Original post by FranticMind
No trying to stir the depths. But people keep on talking about 'transferable skills' and I was wondering apart from the obvious adjusting to lifestyle, time management.

What are good skills that you gain from a general humanities course? Such as english or history?

I completely understand that they are vital courses for the progression of man, but I am just wondering about how to bulk up a cv from that perspective.

Easy on the neg rep guys I have only just gone green again :wink:


Well after 30 years in the IT/Management Consultancy Sector my view is that the request for justification is inappropriately inverted.

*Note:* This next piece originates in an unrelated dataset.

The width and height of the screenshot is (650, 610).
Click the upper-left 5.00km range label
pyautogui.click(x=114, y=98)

The question should be, unless the position applied for is an out and out scientific / technical one, and I do not include normal business IT in that definition, "what are the transferable skills provided by a scientific / technical degree that are relevant to a conventional profession such as IT consultancy, management consultancy, general management in retail or public sector, banking, financial services, marketing, etc etc etc."

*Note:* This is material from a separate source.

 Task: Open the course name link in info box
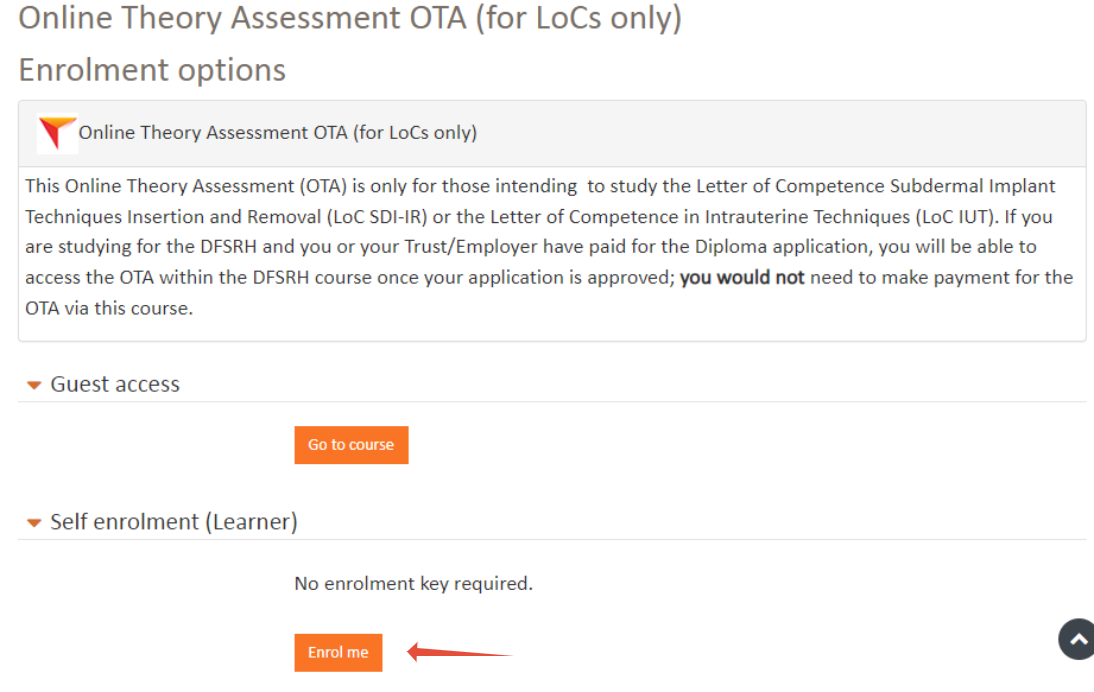click(277, 133)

What needs to be addressed by such a justification is:

a) Ability to deal with and evaluate the imprecise and subjective.
b) Rapid fact assimilation, retention and comprehension.
c) Comfort with the 80/20 rule.
d) Empathy with business managers and execs, who consider the technical a bore. (even when it is vital to what they want to achieve)
e) Drive and energy level. (finish reading the proposal at midnight, note possible weaknesses the client might probe and the refutations, then leave at 04:00 to catch the flight and deliver the presentation in Moscow.)
f) Comfort with conclusions that can not be verified by working back wards.
g) Comfortable when unable to achieve, or time does not permit, an understanding all the details.
h) Comfort in the absence of logic. very few senior managers or execs can afford to bow before the logic god, they bow before the targeted outcome god.
g) The ability to articulate a persuasive argument rather than rely on a demonstrable logical conclusion.
h) Understanding nuance in written and verbal communications
i) Explaining the complex in a simplistic manner. (without equations)
j) handling compromise in approach v risk to quality of the result

BTW: my educational background is scientific, both at A level and with the OU (Physics)

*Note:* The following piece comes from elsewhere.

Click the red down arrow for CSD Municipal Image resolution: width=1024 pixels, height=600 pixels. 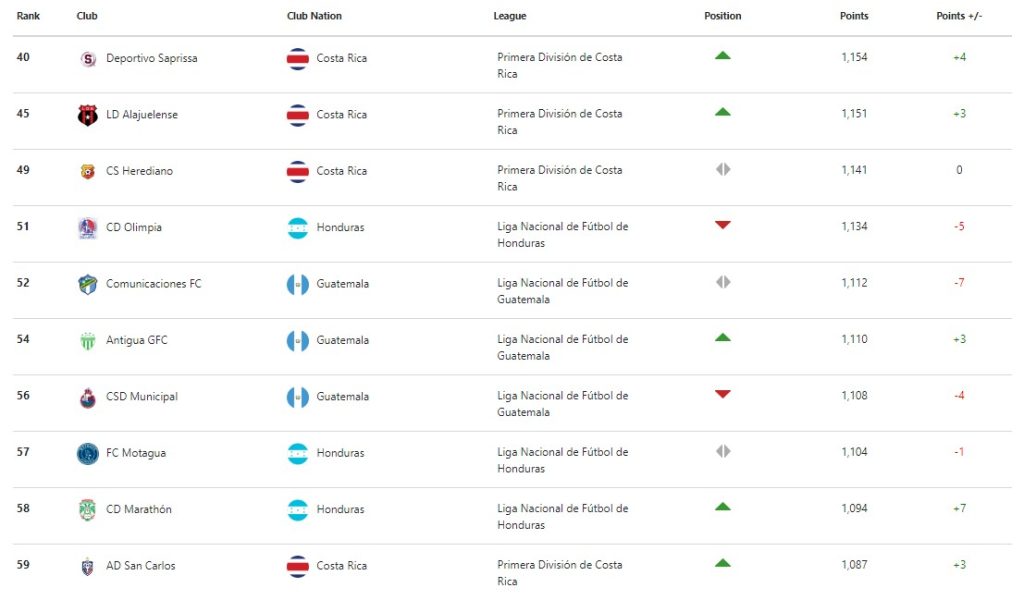pos(722,394)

I am now going to study archaeology in October......because it interests me....and because I can. Cheating slightly because my course is a BSc rather than a BA. I used my career to make a case, in my application, as to why I should be given a place on humanities course, the reverse mapping is quite easy to do in a CV, given I was limited to 4000 characters and a CV is not.
I know this is from ages ago, but I just watched the programme on BBC2 about the restoration of the Cutty Sark, and that is a perfect example of why we need arts and sciences.

You need the history fanatics to want to take on such a project and restore the ship and to then look after the historical accuracy side of things.
But then you need all the engineers and carpenters to actually carry out the restoration work and figure out how to solve all the problems, like lifting the Cutty Sark above its dry dock.
Reply 6
I don't think much of this 'two cultures' approach to arts and sciences here. Science is harder than humanities (I have degrees in both) but that is not relevant (though we could do with some more scientifically literate politicians!) - you need to study what interests you. Philosophy for example would be an eye-opener to some scientists, and many sciences would be the same for humanities folk.

Transferable skills come from both sciences and arts and the important ones are simply the ability to work as a team; the ability to focus independently and digest matters rapidly; and written and oral communication skills (especially written I think these days).

By the way I know a chemist who was a senior manager in a publishing company and is passionate about children's literature!